(Data records)
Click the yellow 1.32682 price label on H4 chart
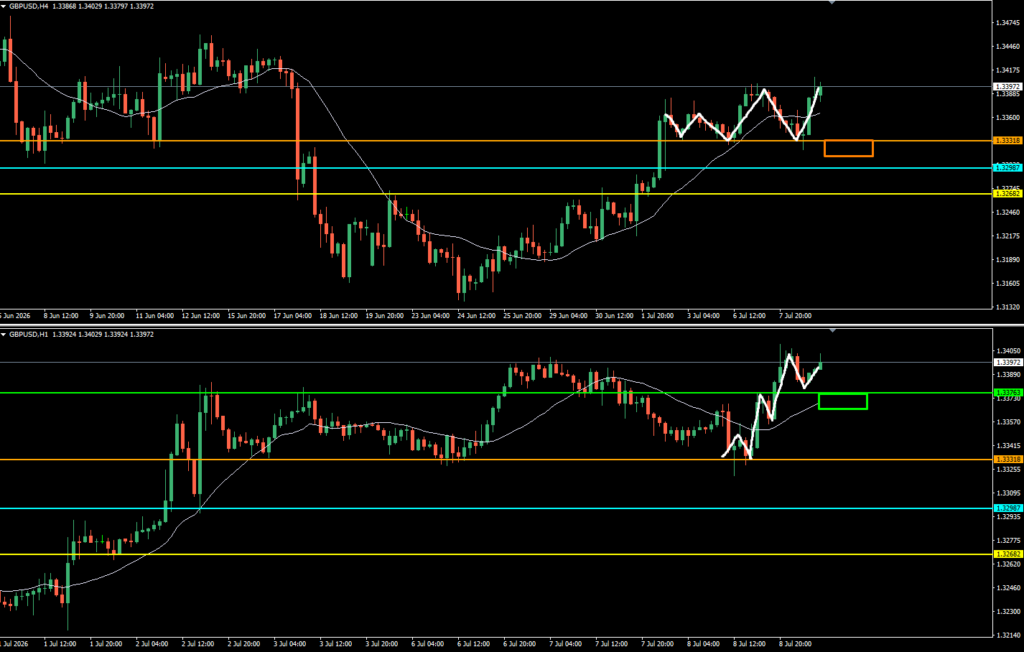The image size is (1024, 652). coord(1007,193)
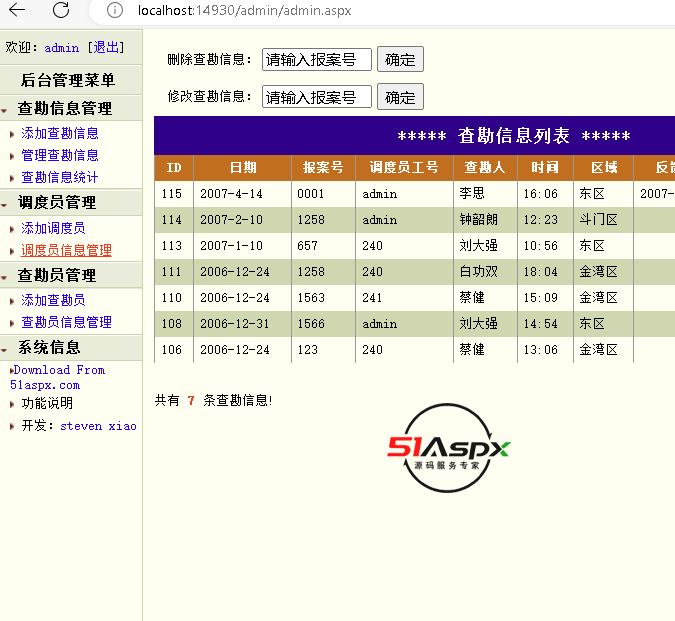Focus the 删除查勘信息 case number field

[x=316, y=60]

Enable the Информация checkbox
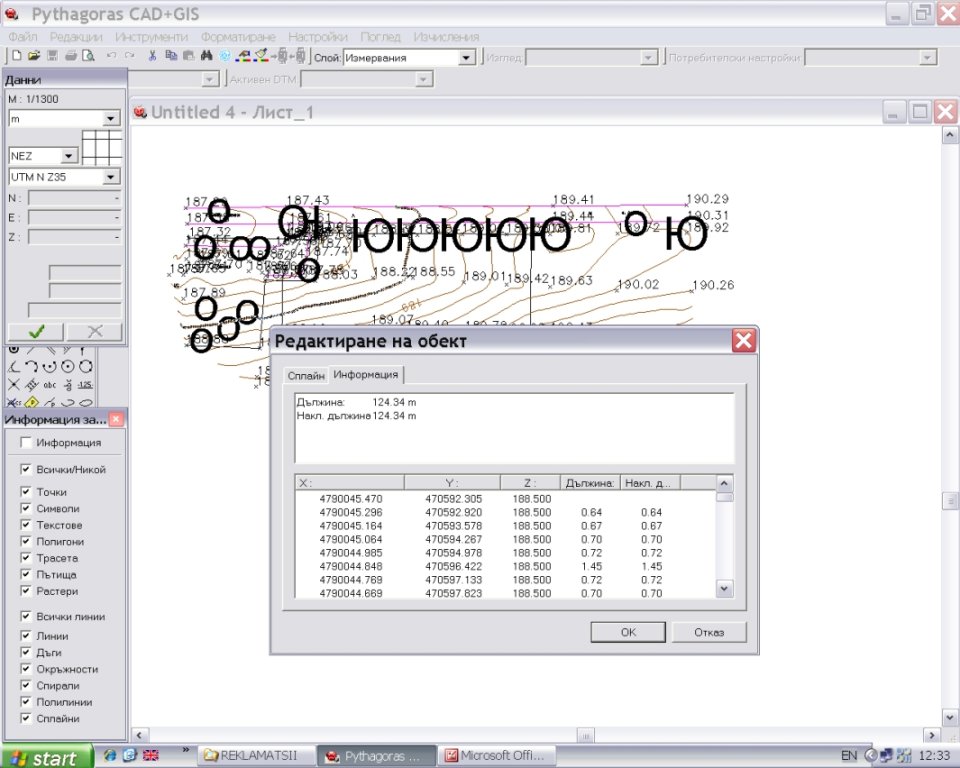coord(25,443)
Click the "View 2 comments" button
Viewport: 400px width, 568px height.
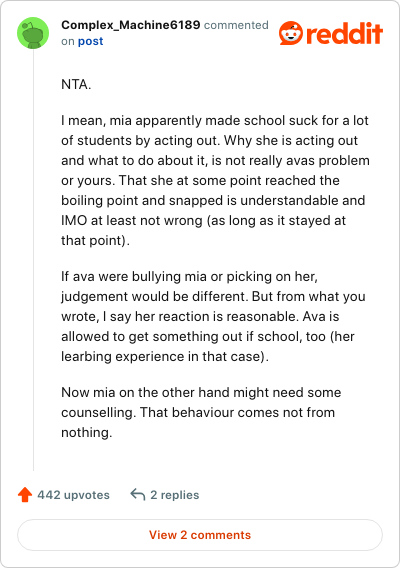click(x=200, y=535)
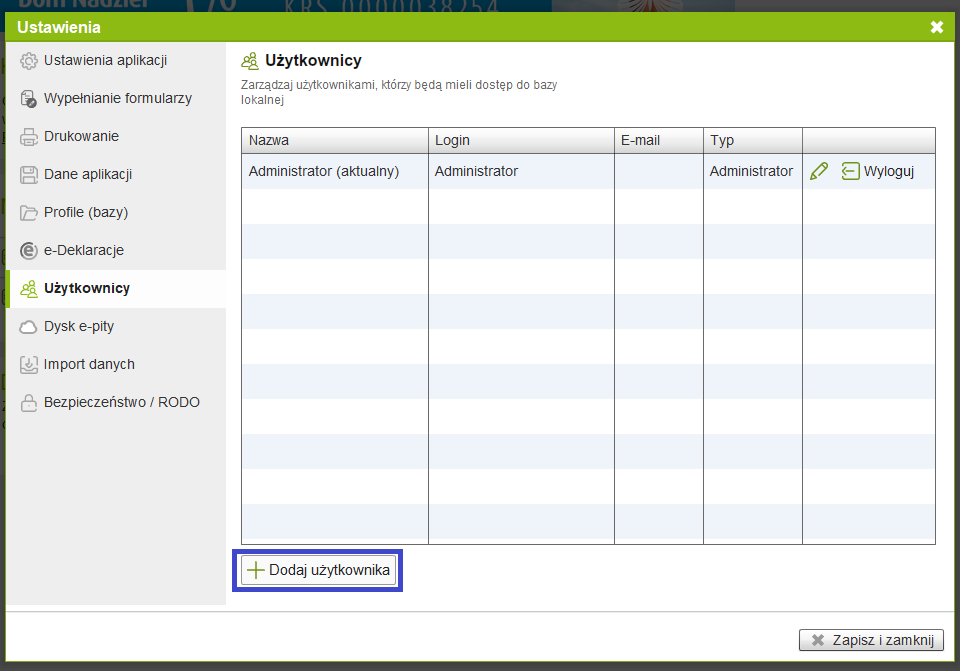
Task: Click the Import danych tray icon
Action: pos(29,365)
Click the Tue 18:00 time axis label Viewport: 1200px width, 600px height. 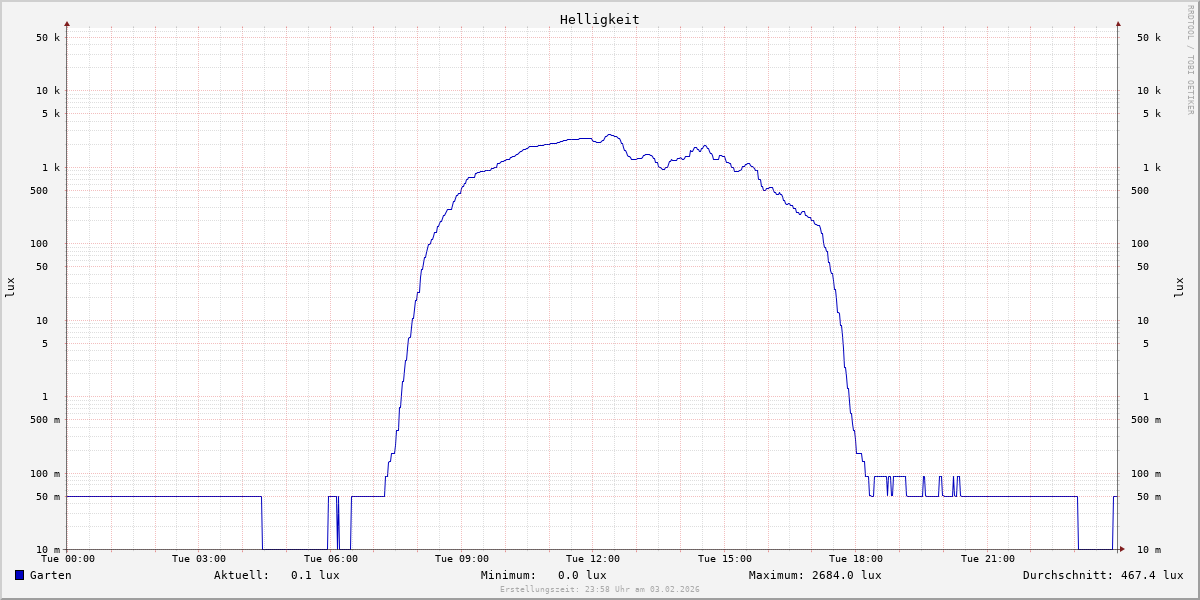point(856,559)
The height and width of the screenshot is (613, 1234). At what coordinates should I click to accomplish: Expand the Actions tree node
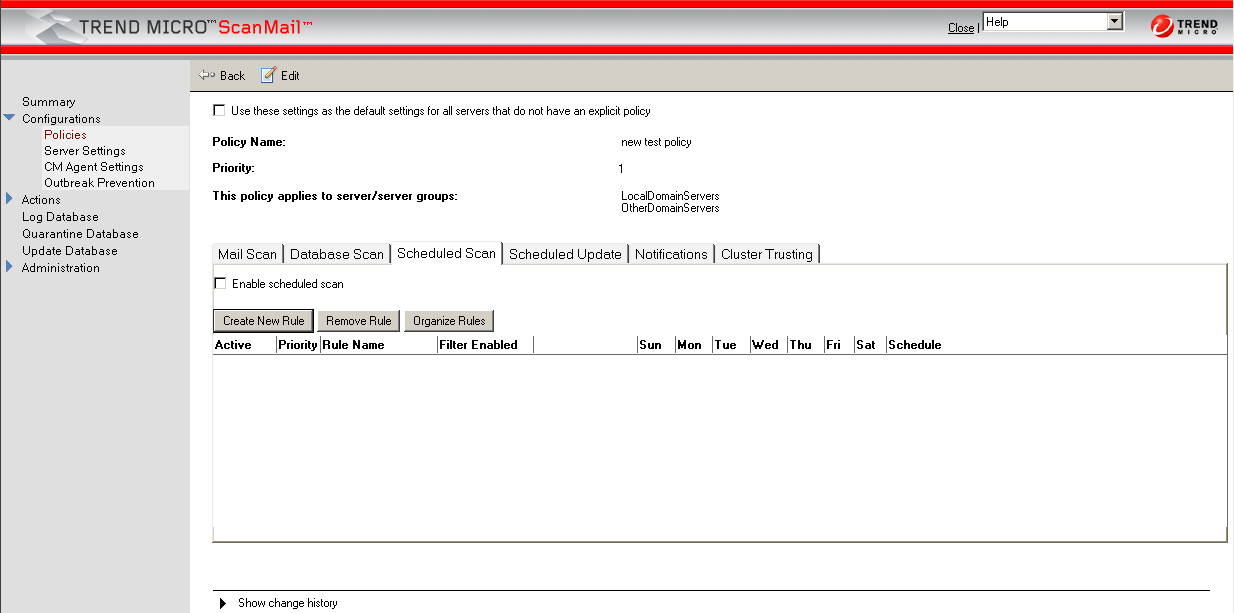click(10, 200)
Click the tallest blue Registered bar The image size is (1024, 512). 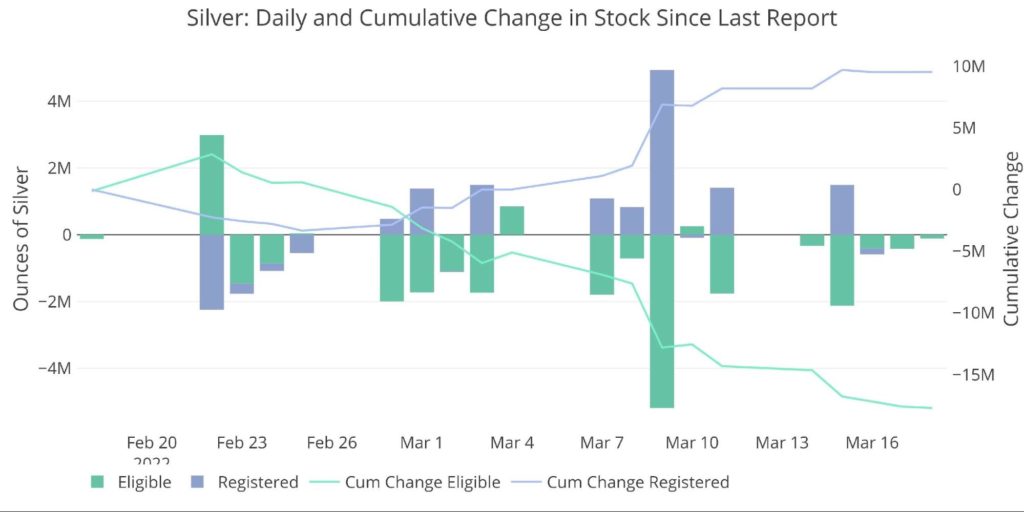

Task prompt
Find the line holding "The height and" in the data above. Retype it and every later line exactly, through the end, but not the pictures.

Expected answer
The height and width of the screenshot is (613, 1234). At what coordinates should I click to accomplish: Expand the Actions tree node
click(10, 200)
Click the tallest blue Registered bar The image size is (1024, 512). 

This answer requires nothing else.